Commie clicked another workspace on the GUI of the Unix system. “Yeah, I’m on it. Running it now.”

“Can he access the comms interface from here? The boat is no doubt worried about us and maybe we can find out about Griff,” Rico asked, visibly worried about his team member.

“No, I don’t have outgoing comms capability here and I wouldn’t know how to use those systems even if they were powered up and I knew their location,” said Commie. “Sorry.”

“It’s daylight. The sun sets in ten hours. Be ready to fucking roll when the sun goes down, Commie, and you’re in luck; you won’t be calling this cave home for the next six weeks, while we go to China and back. The water is drinkable; everything inside has
been shielded from the blast. According to the readings, our suits aren’t too dirty and as long as we don’t lick them clean before we get back, we should be okay for the return trip.”

“What do you want me and Huck working on?” Rico asked Rex.

“I want you two working on our way out of here. Unless we can restore power to that door, we ain’t gettin’ out the same way we got in. Considering the fact that we don’t hear a thousand corpses screaming outside the turnstile area, Griff was successful in getting the door closed. There must be another exit.”
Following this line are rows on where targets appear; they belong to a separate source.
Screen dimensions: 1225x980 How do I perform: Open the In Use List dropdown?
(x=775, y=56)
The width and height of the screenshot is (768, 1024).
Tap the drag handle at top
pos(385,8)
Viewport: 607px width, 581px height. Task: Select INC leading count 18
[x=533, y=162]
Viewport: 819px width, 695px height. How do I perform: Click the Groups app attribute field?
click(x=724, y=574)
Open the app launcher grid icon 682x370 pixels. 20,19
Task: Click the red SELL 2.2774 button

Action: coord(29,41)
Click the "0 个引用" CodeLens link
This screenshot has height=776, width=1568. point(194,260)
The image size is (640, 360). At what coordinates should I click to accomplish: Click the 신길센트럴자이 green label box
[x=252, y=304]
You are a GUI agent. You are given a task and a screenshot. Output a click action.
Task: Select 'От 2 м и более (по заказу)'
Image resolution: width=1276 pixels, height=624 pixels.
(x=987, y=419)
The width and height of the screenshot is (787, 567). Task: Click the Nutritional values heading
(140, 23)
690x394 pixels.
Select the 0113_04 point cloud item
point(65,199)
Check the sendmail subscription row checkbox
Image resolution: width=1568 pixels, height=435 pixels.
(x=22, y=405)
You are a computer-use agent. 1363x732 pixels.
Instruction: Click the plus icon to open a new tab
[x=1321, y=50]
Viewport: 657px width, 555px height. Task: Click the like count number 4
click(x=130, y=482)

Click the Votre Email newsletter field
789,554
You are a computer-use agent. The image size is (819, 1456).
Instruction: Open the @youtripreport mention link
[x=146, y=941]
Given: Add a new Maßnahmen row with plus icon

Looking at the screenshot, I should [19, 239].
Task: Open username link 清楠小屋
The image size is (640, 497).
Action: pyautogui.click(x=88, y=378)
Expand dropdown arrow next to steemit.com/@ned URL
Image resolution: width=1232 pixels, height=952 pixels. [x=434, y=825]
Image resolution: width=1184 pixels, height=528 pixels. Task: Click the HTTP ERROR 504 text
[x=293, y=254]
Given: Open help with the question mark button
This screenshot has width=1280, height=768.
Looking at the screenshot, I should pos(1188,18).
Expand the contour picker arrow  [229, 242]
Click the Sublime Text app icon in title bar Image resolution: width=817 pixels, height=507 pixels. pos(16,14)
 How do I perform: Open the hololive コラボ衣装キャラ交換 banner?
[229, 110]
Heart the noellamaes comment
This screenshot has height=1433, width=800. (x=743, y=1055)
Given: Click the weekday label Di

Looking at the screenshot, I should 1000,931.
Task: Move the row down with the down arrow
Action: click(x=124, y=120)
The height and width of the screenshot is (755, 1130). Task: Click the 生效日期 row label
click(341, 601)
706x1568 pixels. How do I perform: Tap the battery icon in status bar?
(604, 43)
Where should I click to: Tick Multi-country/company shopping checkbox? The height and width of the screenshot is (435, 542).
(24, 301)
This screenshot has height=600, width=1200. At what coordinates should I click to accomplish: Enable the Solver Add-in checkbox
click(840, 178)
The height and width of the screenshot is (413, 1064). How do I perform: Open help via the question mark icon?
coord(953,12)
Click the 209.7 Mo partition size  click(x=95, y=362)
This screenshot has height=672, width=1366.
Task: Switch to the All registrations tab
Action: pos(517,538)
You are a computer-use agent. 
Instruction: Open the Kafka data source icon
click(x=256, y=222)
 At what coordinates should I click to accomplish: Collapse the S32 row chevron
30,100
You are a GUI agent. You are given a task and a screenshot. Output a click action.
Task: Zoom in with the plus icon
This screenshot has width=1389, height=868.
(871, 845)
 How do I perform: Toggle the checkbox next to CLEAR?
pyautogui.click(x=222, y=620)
“There is another way out,” Commie said. “When we came in, we went down the tunnel until it came to a T. We turned right to get where we are now. If you go left you’ll pass by some vending machines. Farther down you’ll see a maintenance door that leads to a ladder. That goes up above ground to an access shed. The shed is used to get outside for downlink antenna maintenance. I know about it because we caught two people up there . . . well, you know. Back when I worked here before.”

“You guys heard him. Check it out, but make sure you watch your asses. Griff might not have got them all in the tunnel. Be back here in two hours, or we’ll assume you didn’t make it. I can’t leave Commie here alone—too risky. Double-check your suits and move out.”